Congratulations to Mark Miles with "Andy" and Debbie Bohnsack with "Dazee" .


----------



## Aaron Homburg (Sep 23, 2005)

*con*

*Congratz Randy and Debbie!  

Aaron*


----------



## Howard N (Jan 3, 2003)

*Attagirl Dazee!! * Keep playin' 'til the end.


----------



## Andy Carlson (Jan 3, 2003)

Yipee for Debbie and Dazee!!  

Andy


----------



## John Gassner (Sep 11, 2003)

The Open quit early Friday with I think about 26 dogs yet to run the marks. I think the Am is going to have an interrupted double/blind.

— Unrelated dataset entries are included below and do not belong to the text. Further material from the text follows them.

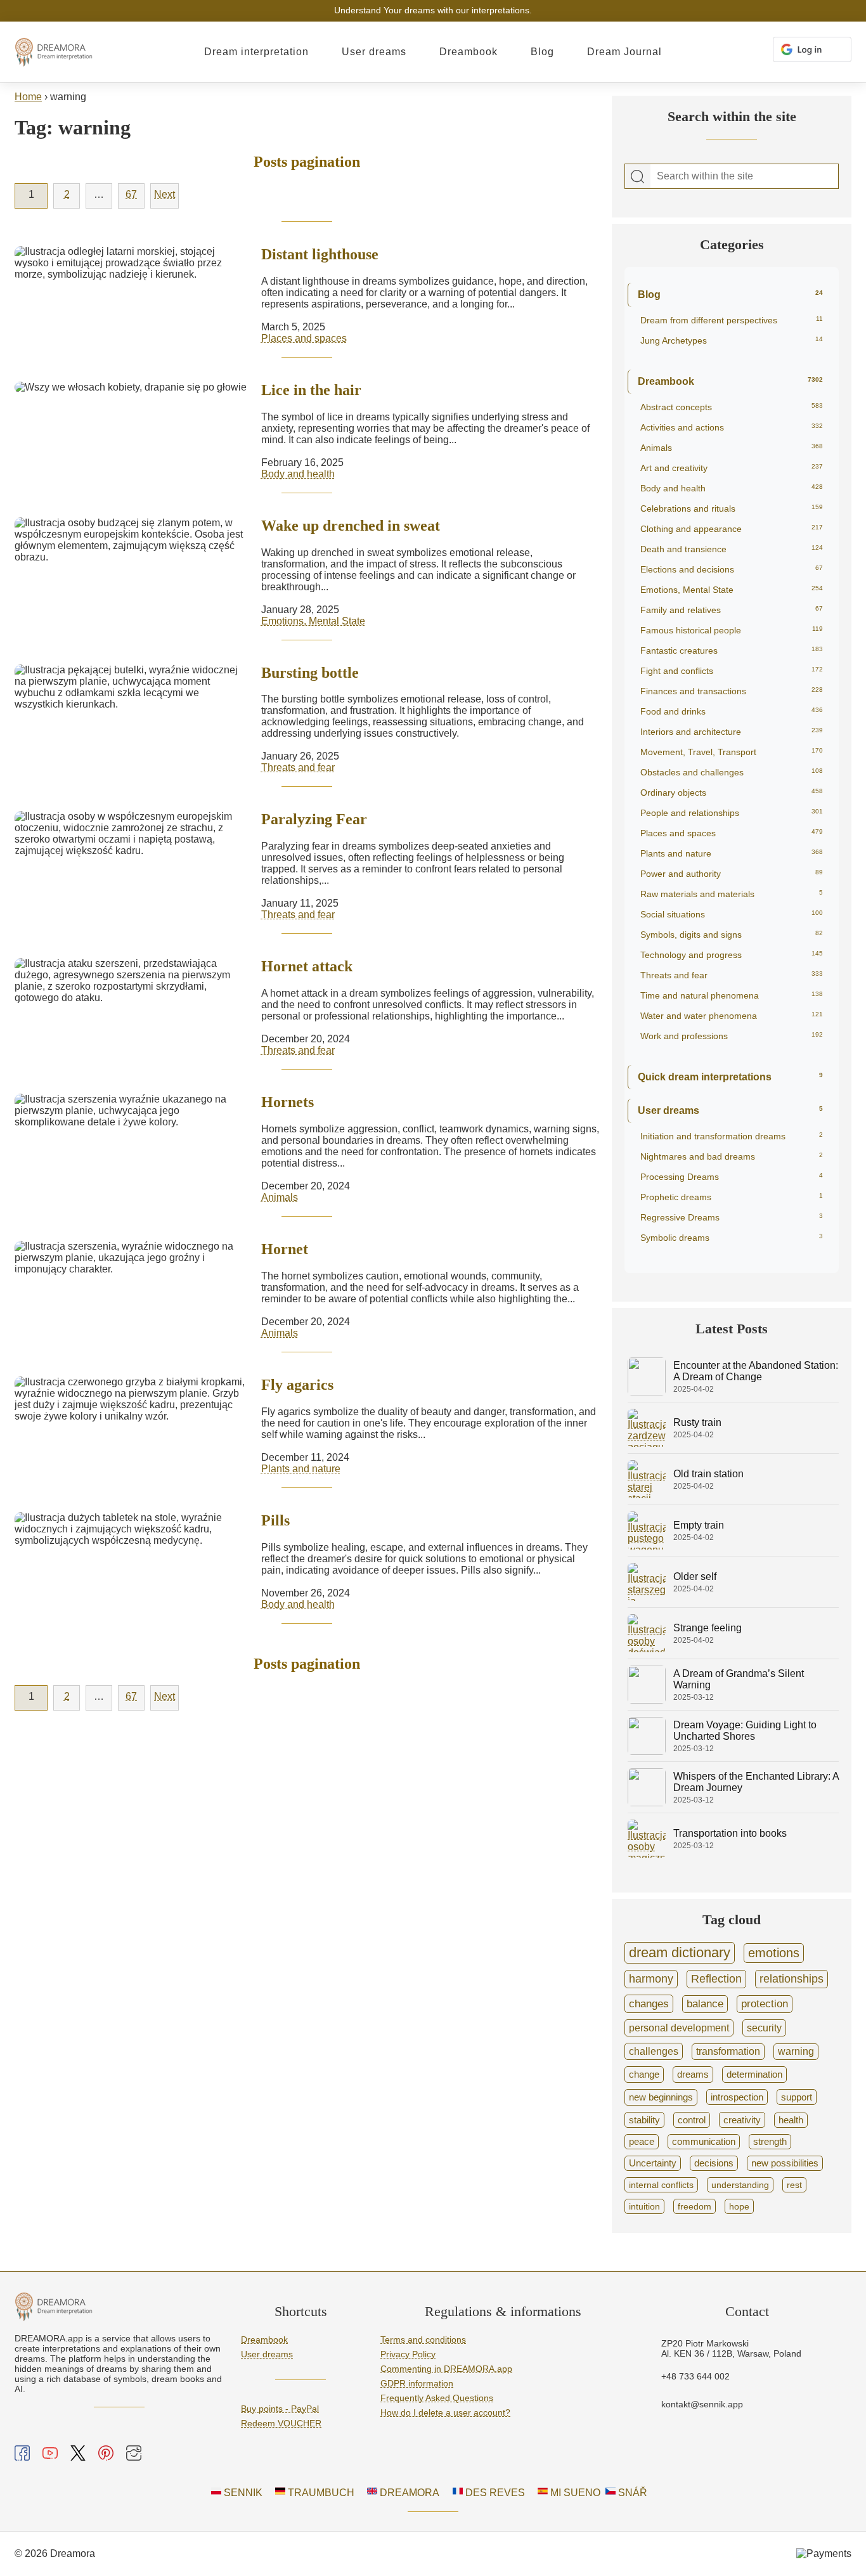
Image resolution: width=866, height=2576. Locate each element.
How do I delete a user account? (445, 2412)
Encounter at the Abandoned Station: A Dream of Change (755, 1371)
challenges (653, 2051)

Congratulations to all that finished the Derby. Very nice dogs. I hope dog #17 Andy is OK. He got a fishing plug with two treble hooks in his chest and armpit on the way to the memory bird in the third series. 


John


----------



## James A. (Mar 28, 2005)

*....*

*Any news from the Qual?*

Congratulations to Plano's Commonwealth Cruiser, Jeremiah Harston, and Charlie Moody....and Mark Miles and Andy.


----------



## Jason E. (Sep 9, 2004)

17 back to the Q water blind in the morning....


----------



## Jason E. (Sep 9, 2004)

any results on Q, Am, and Open ???


----------



## Bryan Manning (May 22, 2005)

Q results 

1st #17 Camma
2nd #23 Slugger
3rd #6 Deuce ( got 42ed ) 
4th #16 Booyah
RJ ?
J the only ones i remember are #11 Sly  # 32 Brody  #35 Chief


----------



## Howard (Jan 14, 2003)

tuffpup said:


> 3rd #6 Deuce ( got 42ed )


What does that mean?

Howard


----------



## Fast Woody (Apr 13, 2004)

Butt Munch got 1st in the Am with Minnie and 2nd in the Open with Chevy...  

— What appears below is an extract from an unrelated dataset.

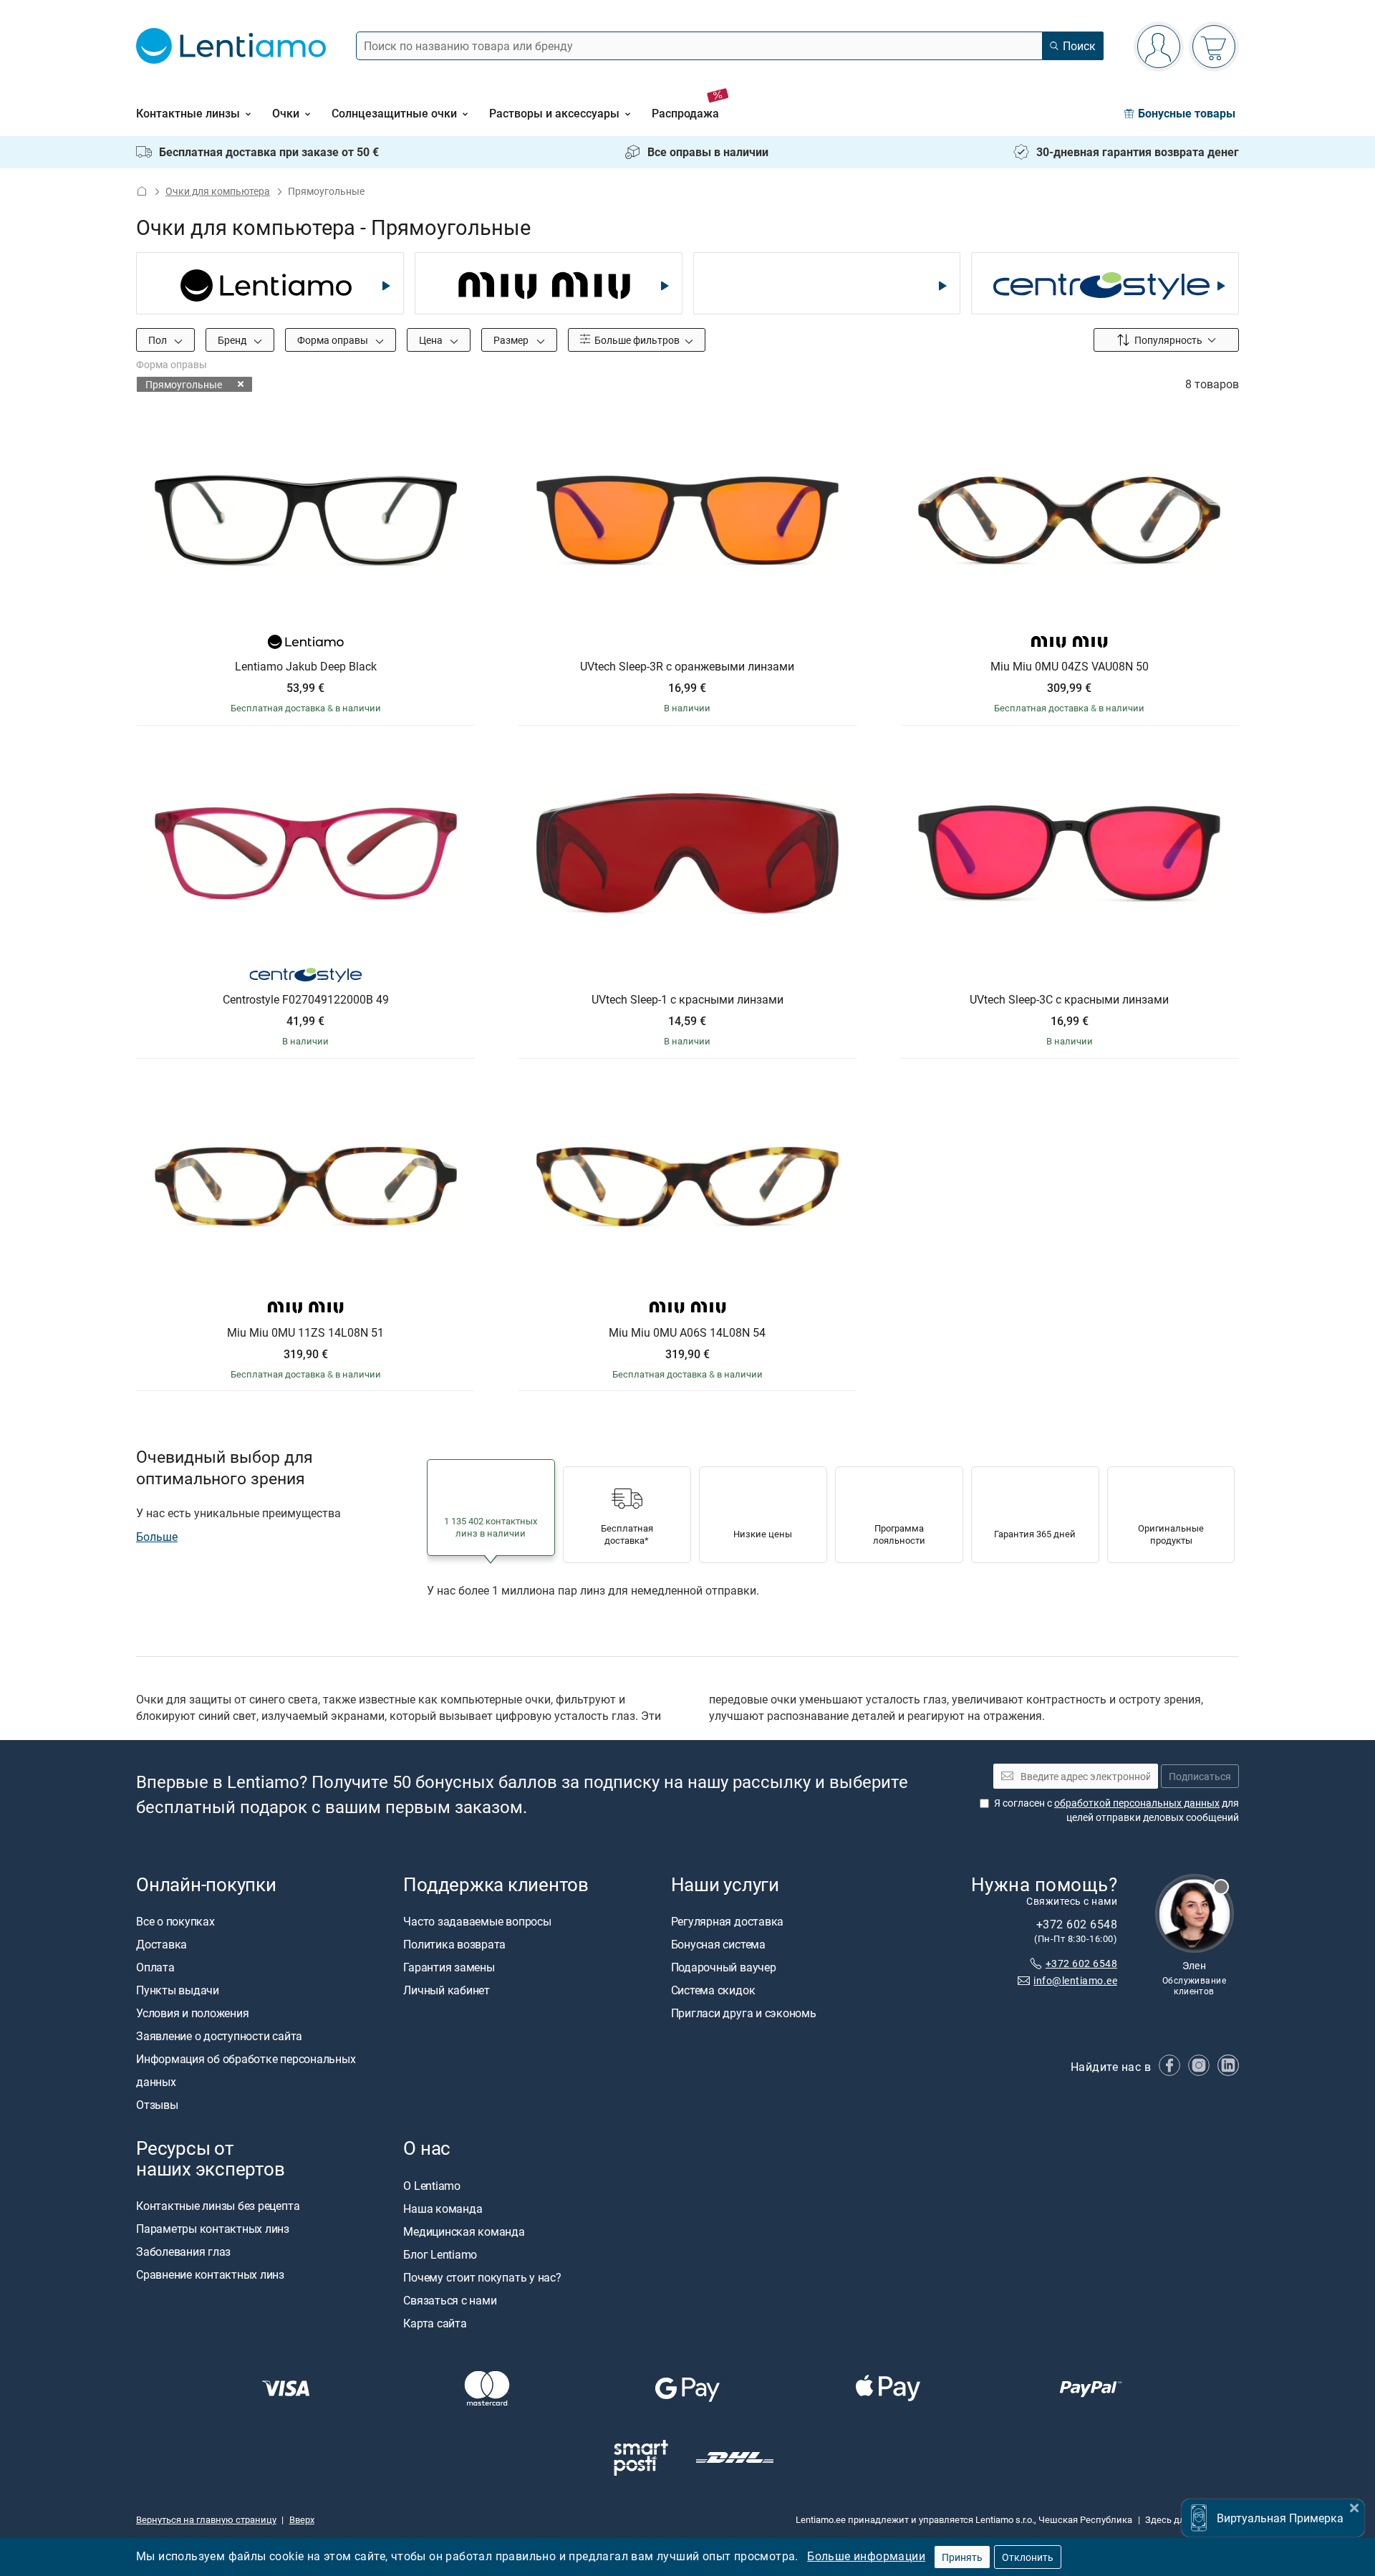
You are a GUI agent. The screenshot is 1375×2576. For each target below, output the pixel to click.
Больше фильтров (636, 340)
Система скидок (713, 1990)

Kevin Cheff won the Open But, I do not know which dog it was.
Scott Harp got 4th with Moose.


Jimmie the Dominator got third in the Am.with Cane  

I think Mrs. Kretchel got 4th in the Am.

Congratulations!!!!!!!!
________
Subaru Sumo history


----------



## Buck Mann (Apr 16, 2003)

Kevin won the Open with Chris Parkinson's dog "Ellie". And Chris was just hoping to get to the second series! Congratulations!!!

Buck


----------



## Becky Mills (Jun 6, 2004)

WOOHOO!!!!
Way to go Kippy and a 
HUGE YEEHAW to Ellie, Chris, Cynthia, and Kevin!!!!!
YEESSSS!!!!!


----------